Senior AI/ML Engineer



Software Engineering, Data Science
Pune, Maharashtra, India
Posted on Friday, September 22, 2023

NVIDIA is hiring senior software engineers in its Infrastructure Planning and Process Team, to lead the massive scale up in various key solutions for its internal Cloud infrastructure. IPP (Infrastructure, Planning and Process) is a global organization within NVIDIA. The group works with various other teams within NVIDIA such as Graphics Processors, Mobile Processors, Deep Learning, Artificial Intelligence and Driverless Cars to cater to their infrastructure needs. These cloud services provide almost half a million automated jobs per day on five thousand servers helping with the productivity of thousands of NVIDIA’s software developers worldwide. The cloud hosts heterogeneous mix of machines and devices with various operating systems (Windows/Linux/Android), multitude of hardware platforms both NVIDIA GPUs and Tegra processors. Are you passionate about infrastructure and looking for complex meaningful issues, ready to build the next generation of cloud services, design creative solutions, mine through data to uncover real problems and fix them? We are excited to have a fun-loving person like you join our team!

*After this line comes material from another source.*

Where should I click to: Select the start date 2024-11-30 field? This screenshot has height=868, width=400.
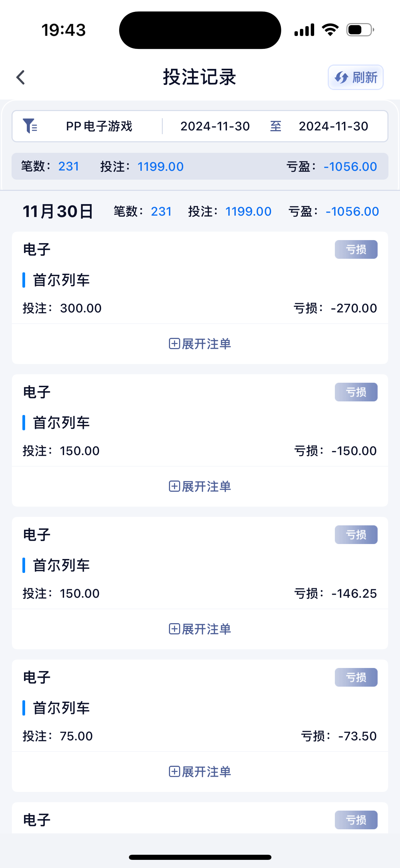coord(215,126)
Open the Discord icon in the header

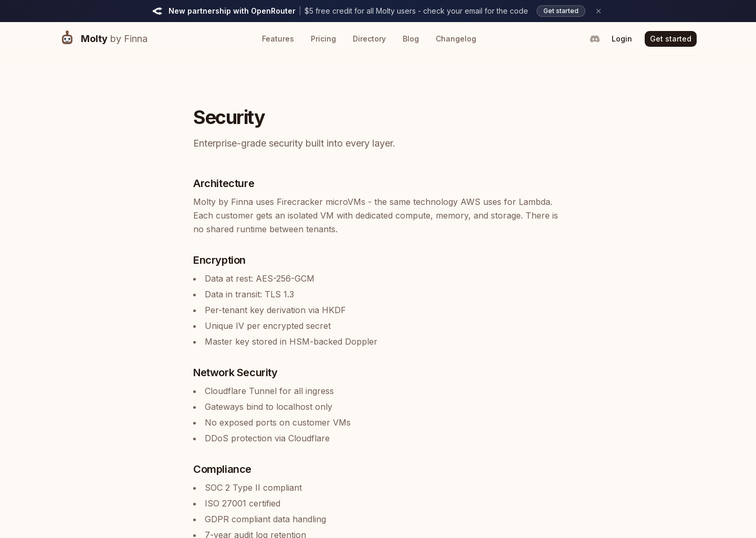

As a Senior Software Engineer, you will understand the overall movement of data in the entire platform, find bottlenecks, define solutions, develop key pieces, write APIs and own deployment of those. You will work with internal and external development teams to discover these opportunities and to solve hard problems. You will also guide other teammates in developing the APIs you have defined, developing your acceptance tests for those and reviewing the work and the test results. For this role, you will need to have excellent technical leadership, communication, organizational, and analytical skills as well as passion for large and hard problems, e.g. Peta Bytes of fast storage, Million cores, 100,000 builds and 100,000 tests.

What you’ll be doing:

  • Responsible for implementing AI/ML/DL use cases to improve efficiency and resiliency of systems and data center.

  • Identify problems related to performance, utilization and scale in existing systems and provide innovative solutions for the same.

  • Work with the architect and other developers in internal and external development teams.

What we need to see:

  • BE (MS preferred) or equivalent experience in EE/CS with 5+ years of work experience.

  • Well versed with Artificial Intelligence (AI), Machine Learning (ML), and Deep Learning (DL) algorithm and techniques.

  • Hands on experience on large language model (LLM).

  • Expert programming ability in Python, Go or Java.

  • Strong understanding and hands on to various anomaly detection techniques.

  • Experience in working with SQL/NoSQL database systems such as MySQL, MongoDB or Elasticsearch.

  • Good understanding of distributed systems, understanding of microservice architecture and REST APIs.

  • Excellent knowledge and working experience with Docker containers. Consistent track record in developing large scale distributed applications.

  • Ability to effectively work across organizational boundaries to enhance alignment and productivity between teams.

Ways to stand out from the crowd:

  • Experienced in implementing AI.ML, DL algorithms for solving various business problems.

  • Good understanding of networking, storage, and data center infrastructure domain.

  • Exposure to various anomaly detection techniques.

  • Prior development of a large software project using service oriented architecture operating with real time constraints.

We have some of the most forward-thinking and versatile people in the world working for us and, due to unprecedented growth, our best-in-class engineering teams are rapidly growing. We are building a team that will truly change the world. If you are passionate about new technologies, care about software quality, and want to be part of the future of transportation and AI, would love for you to join us.